映画の序盤は、のどかな港町の風景が広がり、穏やかで平和な日常が描かれます。このギャップが逆に不気味さを際立たせていて、「この平和、いつまで続くんだろう…」と、どこかで危険なことが起きそうな予感を抱かせます。そんな日常の中で少しずつ元受刑者たちの“本性”が見えてくると、町全体が不穏な雰囲気に包まれていくんです。登場人物たちが普通に生活しながらも、それぞれが抱える秘密や過去がじわじわと滲み出てくる様子が非常に緊張感がありました。

特に印象に残ったのが、6人の元受刑者たちのキャラクター。彼らはそれぞれ個性的で、過去に犯した罪も異なるんですが、みんな一様にどこか影がある。彼らを演じる俳優陣もクセのある演技が光っていて、特に松田龍平が演じる杉山勝志というキャラは独特の存在感を放っていました。松田龍平の演技は淡々としているんだけど、その裏に何かとてつもないものを秘めている感じがあって、不気味さと同時に目が離せなくなります。

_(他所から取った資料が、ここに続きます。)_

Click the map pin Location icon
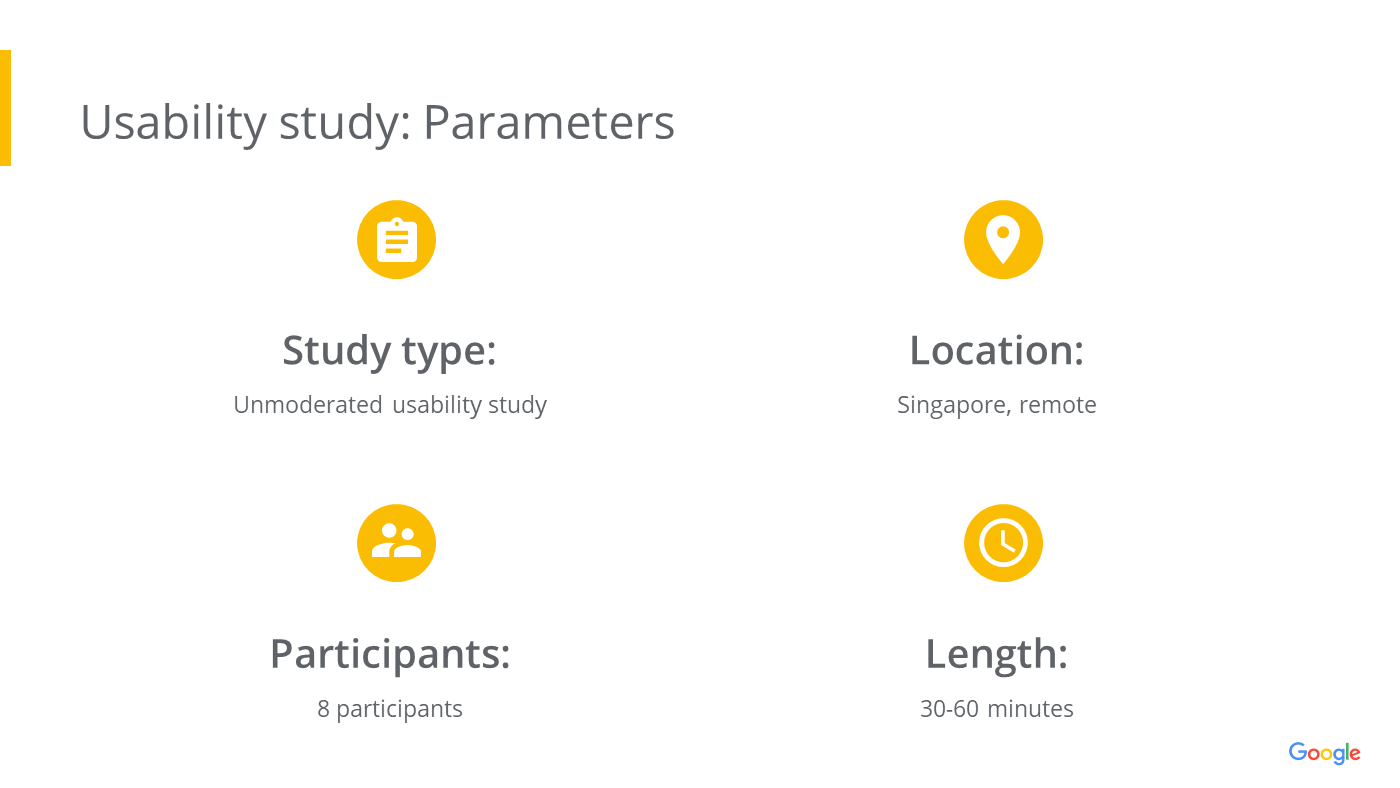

他の元受刑者たちも、彼らがどのような過去を持っているのかが少しずつ明らかになっていくと、その平穏な生活がいつ壊れてもおかしくないという緊張感が高まります。6人それぞれが再スタートを切ろうとしているように見えるんだけど、彼らの心の中にはまだ消えない闇が潜んでいる。観客としては「この人、信じていいのかな?」って常に疑いながら観てしまうんですよね。特に、普通に暮らしているように見えても、どこか不気味さが漂う感じが全体を通じて続くのがこの映画の独特な魅力です。

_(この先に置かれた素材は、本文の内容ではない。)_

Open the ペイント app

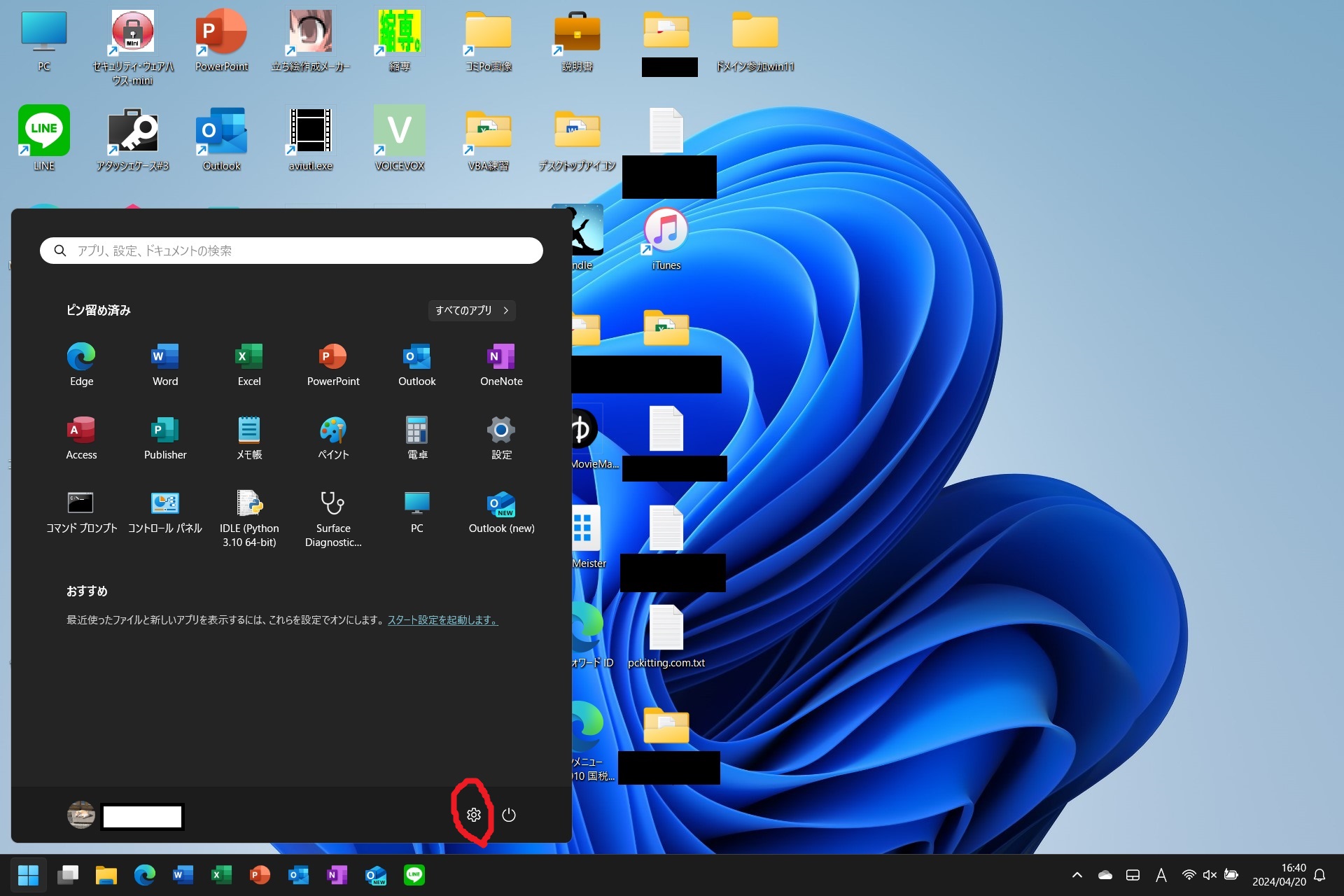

また、この映画では「過去とどう向き合うか」というテーマも描かれています。過去に犯した罪を償い、新たな生活を送ろうとする元受刑者たち。でも、その過去は完全には消えないし、周りの人々が彼らをどう見るかによっても、彼らの新しい人生は左右されてしまう。観ていて、「自分だったらどう受け入れるんだろう?」とか、「過去を完全に許すことってできるのかな?」と考えさせられる部分が多かったです。

月末一というキャラクターも、物語が進むにつれてどんどん複雑な感情を抱くようになります。最初は、ただの市役所職員として無難に彼らのサポートをしていればいいと思っていたけど、元受刑者たちと接していく中で、彼自身も大きく揺れ動きます。月末の感情の変化は、観ているこちらとしても共感できる部分が多く、彼が直面するジレンマが物語に深みを与えています。

そして、何よりもこの映画の終盤。静かな日常が続く中で、徐々に緊張が高まり、ついに事件が発生します。ここからが怒涛の展開で、まさに息をつかせない緊迫感が続きます。特にクライマックスでは、思わぬ形で物語が動き出し、「こう来るか!」という驚きが待っています。これ以上はネタバレになるので詳しくは言えませんが、後半は目が離せなくなる展開が続くので、サスペンス好きにはたまらないはず。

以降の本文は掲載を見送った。